Trends and Conclusions
Video compression algorithms employ a variety of signal-processing tasks such as motion estimation, transforms, and variable-length coding. Although most modern video compression algorithms share these basic tasks, there is enormous variation among algorithms and implementation techniques. For example, the algorithmic approaches and implementation techniques used for performing motion estimation can vary among video encoders even when the encoders comply with the same compression standard. In addition, the most efficient implementation approach for a given signal-processing task can differ considerably from one processor to another, even when a similar algorithmic approach is used on each processor. Finally, the computational load of some tasks, such as motion compensation, can fluctuate wildly depending on the video program content. Therefore, the computational load of a video encoder or decoder on a particular processor can be difficult to predict.

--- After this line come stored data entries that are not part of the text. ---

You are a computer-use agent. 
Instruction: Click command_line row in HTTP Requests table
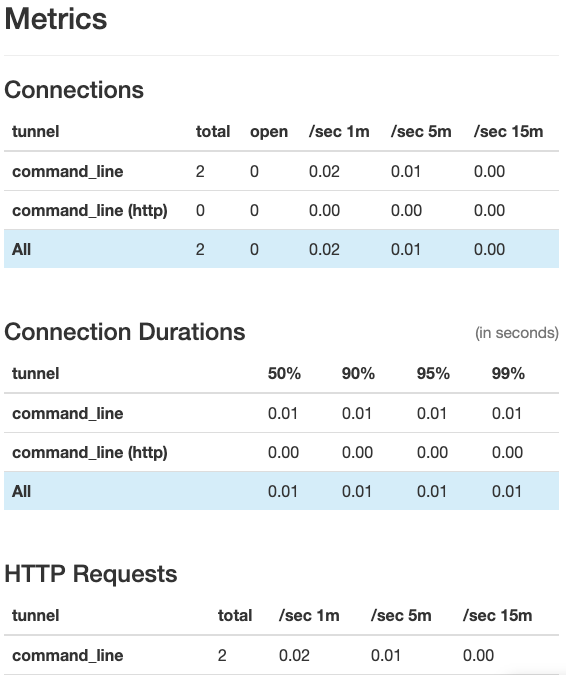tap(281, 655)
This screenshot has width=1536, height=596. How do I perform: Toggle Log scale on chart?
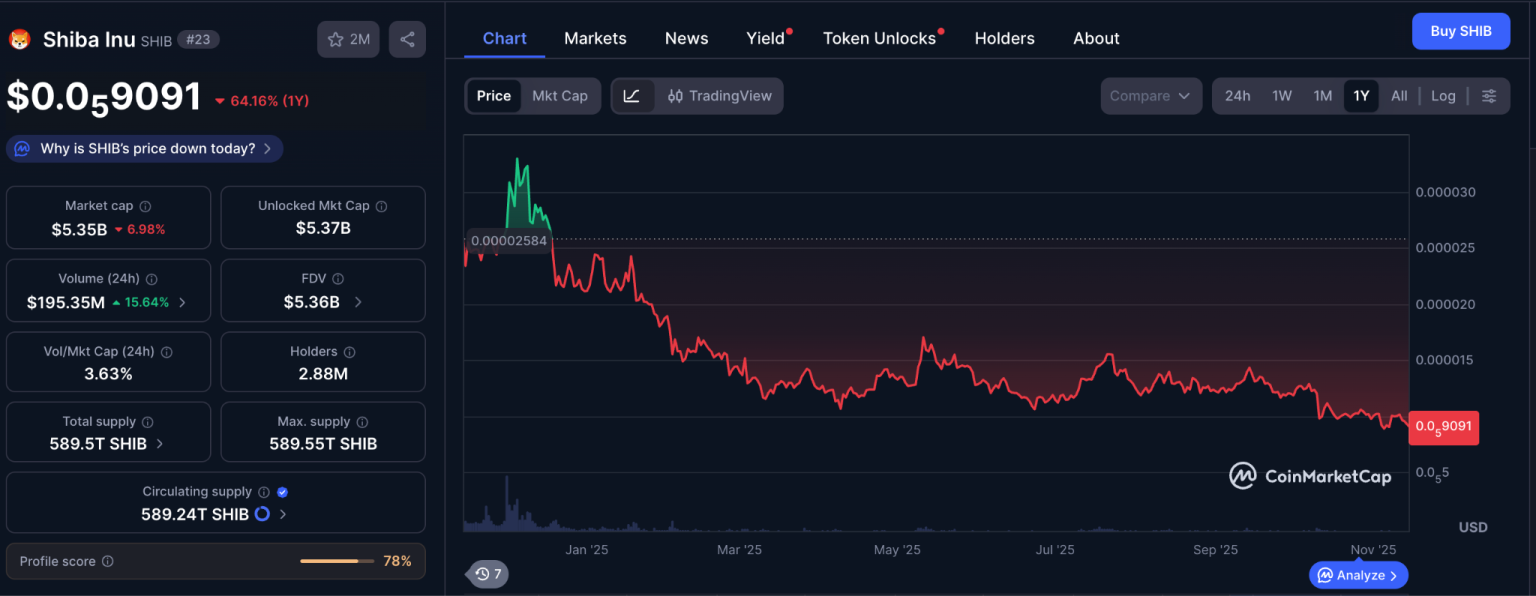pyautogui.click(x=1443, y=96)
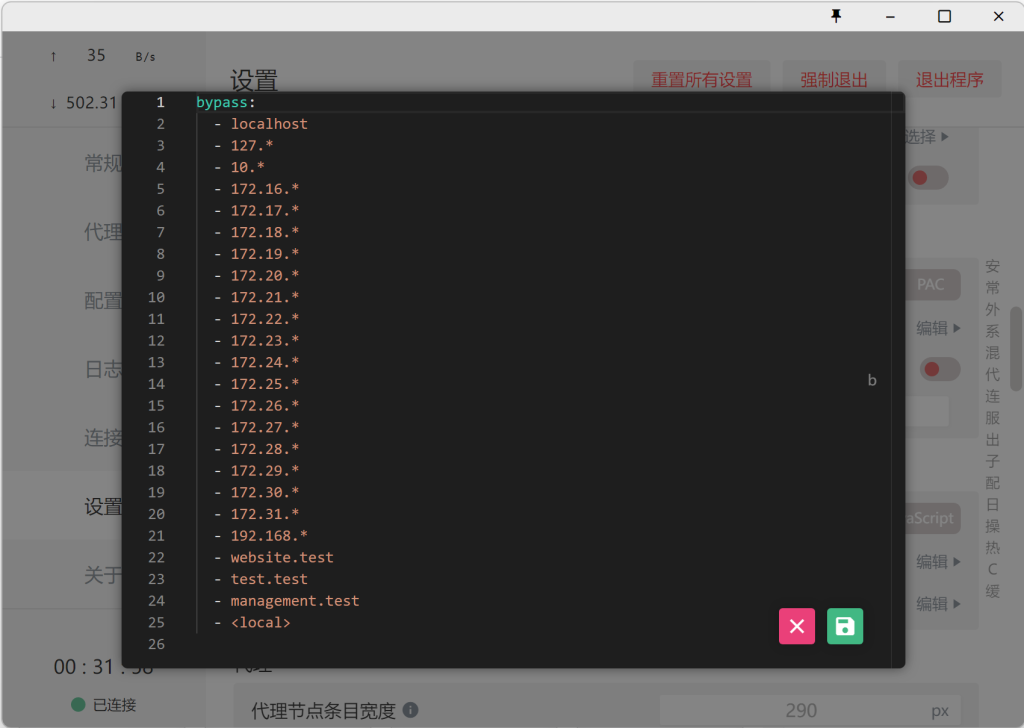Screen dimensions: 1024x728
Task: Expand the 选择 arrow option
Action: click(927, 136)
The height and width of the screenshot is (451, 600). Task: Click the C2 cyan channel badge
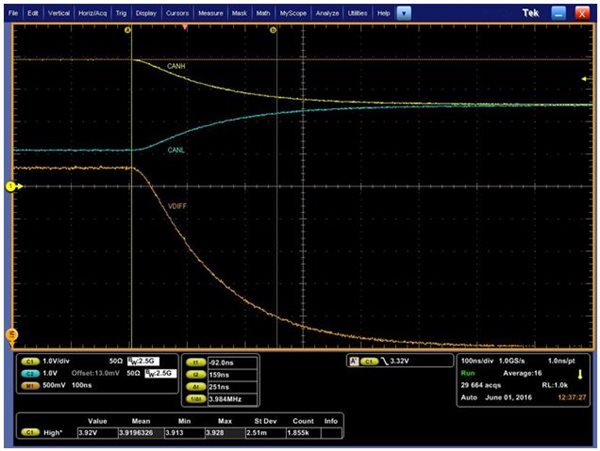click(x=30, y=373)
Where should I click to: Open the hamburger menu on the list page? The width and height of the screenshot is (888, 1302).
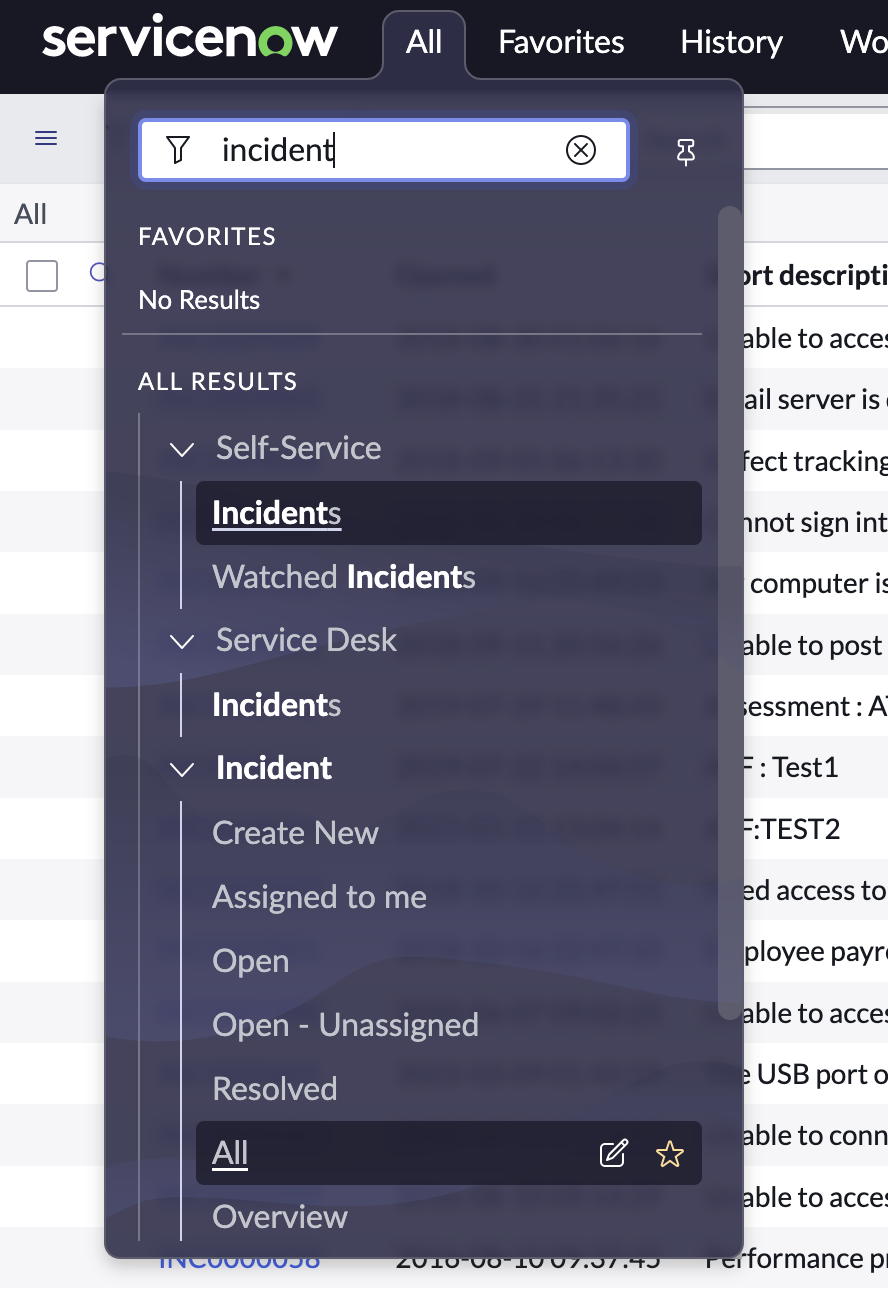click(45, 138)
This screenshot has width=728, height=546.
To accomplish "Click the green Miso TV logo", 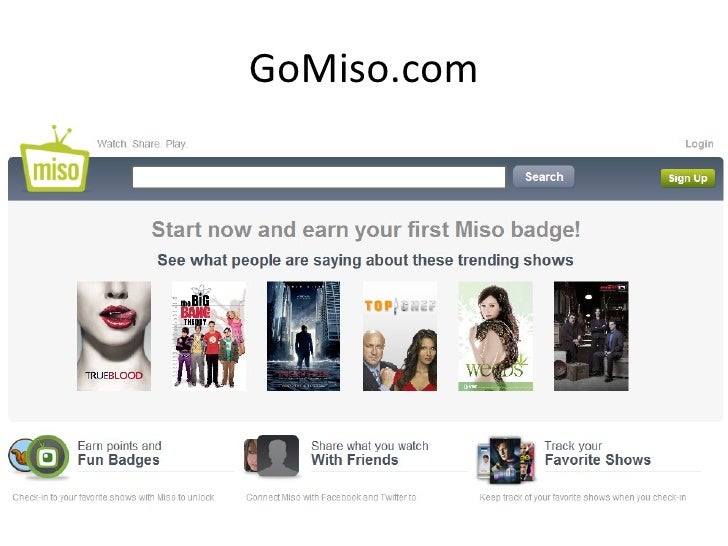I will [x=55, y=159].
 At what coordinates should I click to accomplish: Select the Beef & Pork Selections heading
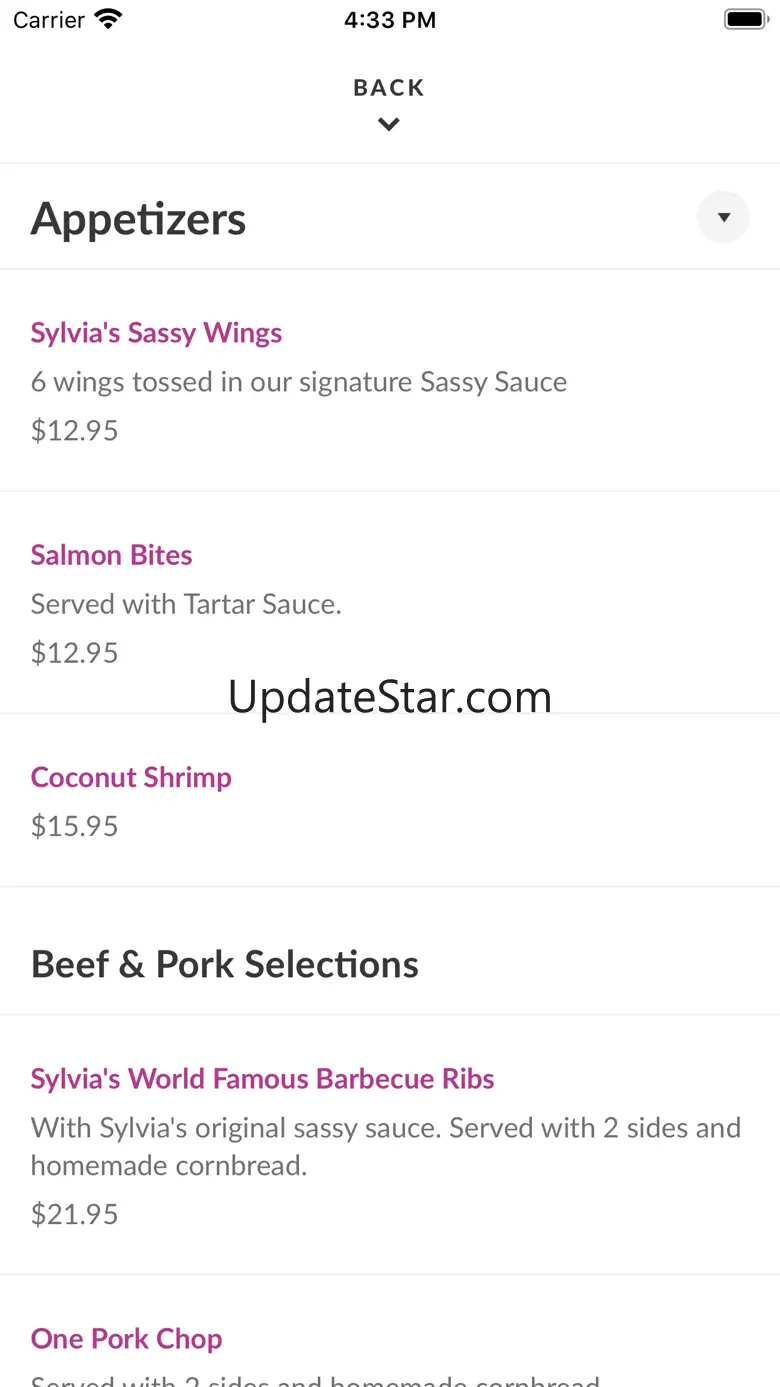[225, 964]
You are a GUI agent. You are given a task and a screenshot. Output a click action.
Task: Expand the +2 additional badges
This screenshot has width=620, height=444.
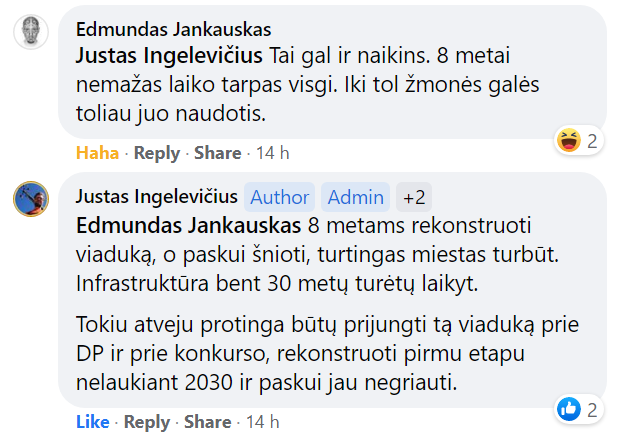coord(413,196)
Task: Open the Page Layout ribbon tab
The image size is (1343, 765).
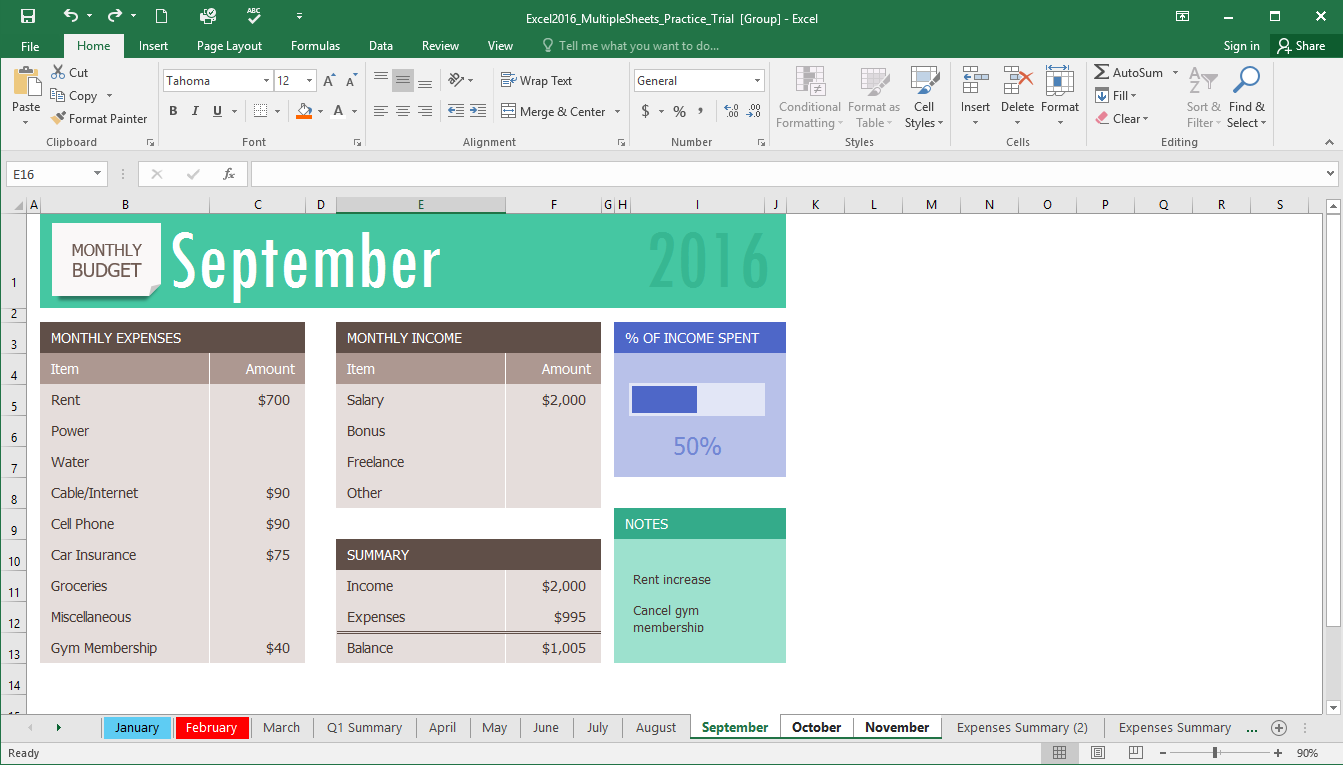Action: click(229, 46)
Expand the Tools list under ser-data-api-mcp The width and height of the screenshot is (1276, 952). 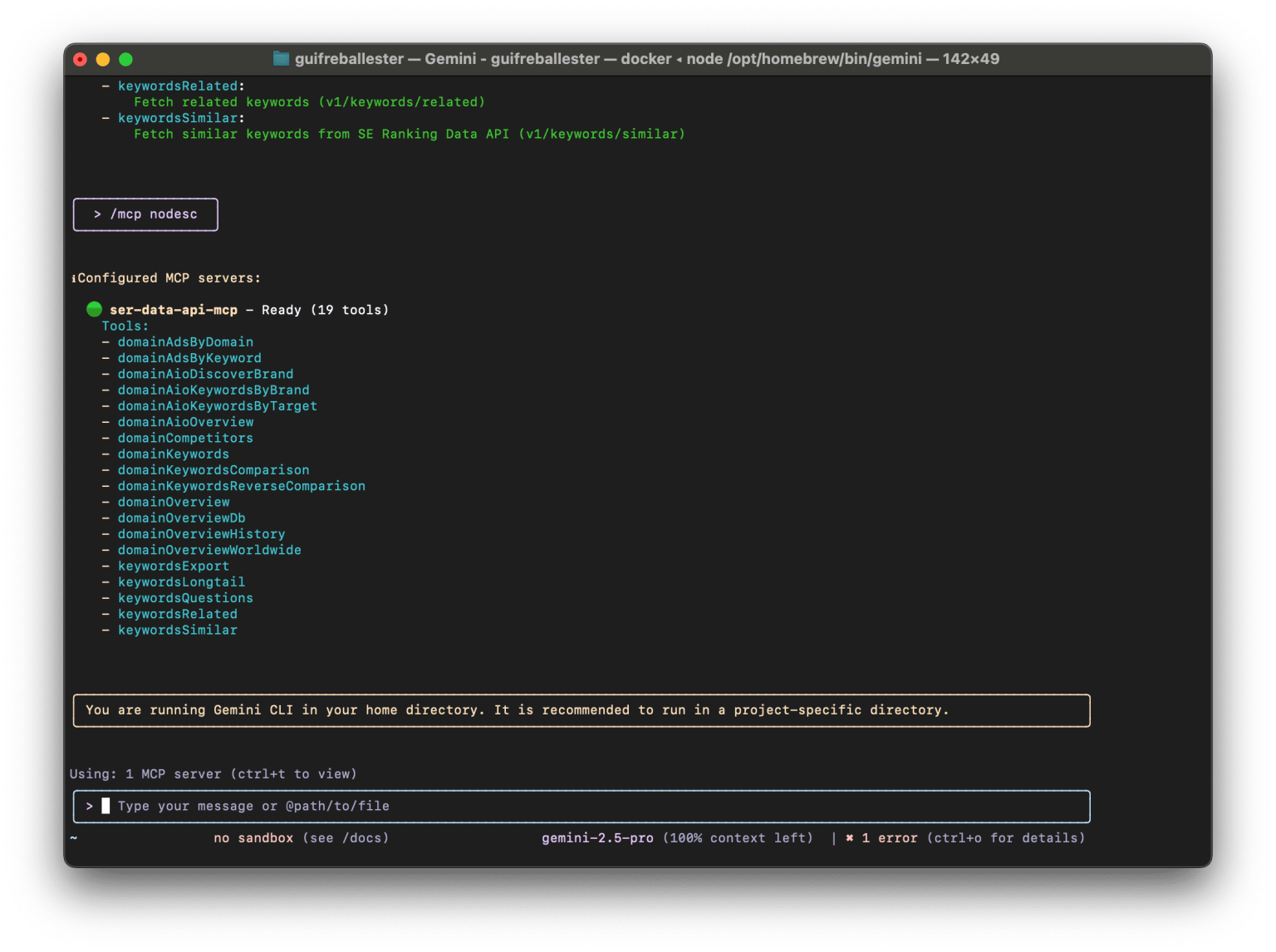click(x=125, y=326)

Despite this variability, a few trends can readily be observed:
- Motion estimation is by far the most computationally demanding task in the video compression process, often making the computational load of the encoder several times greater than that of the decoder.
- The computational load of the decoder is typically dominated by the variablelength decoding, inverse transform, and motion compensation functions.
- The computational load of motion estimation, motion compensation, transform, and quantization/dequantization tasks is generally proportional to the number of pixels per frame and to the frame rate. In contrast, the computational load of the variable-length decoding function is proportional to the bit rate of the compressed video bit stream.
- Post-processing steps applied to the video stream after decoding—namely, deblocking, deringing, and color space conversion—contribute considerably to the computational load of video decoding applications. The computational load of these functions can easily exceed that of the video decompression step, and is proportional to the number of pixels per frame and to the frame rate.
The memory requirements of a video compression application are much easier to predict than its computational load: in video compression applications memory use is dominated by the large buffers used to store the current and reference video frames. Only two frame buffers are needed if the compression scheme supports only I- and P-frames; three frame buffers are needed if B-frames are also supported. Post-processing steps such as deblocking, deringing, and color space conversion may require an additional output buffer. The size of these buffers is proportional to the number of pixels per frame.
Combined, other factors such as program memory, lookup tables, and intermediate data comprise a significant portion of a typical video application’s memory use, although this portion is often still several times smaller than the frame buffer memory.
Implementing highly optimized video encoding and decoding software requires a thorough understanding of the signal-processing concepts introduced in this paper and of the target processor. Most video compression standards do not specify the method for performing motion estimation. Although reference encoder implementations are provided for most standards, in-depth understanding of video compression algorithms often allows designers to utilize more sophisticated motion estimation methods and obtain better results. In addition, a thorough understanding of signal-processing principles, practical implementations of signal-processing functions, and the details of the target processor are crucial in order to efficiently map the varied tasks in a video compression algorithm to the processor’s architectural resources.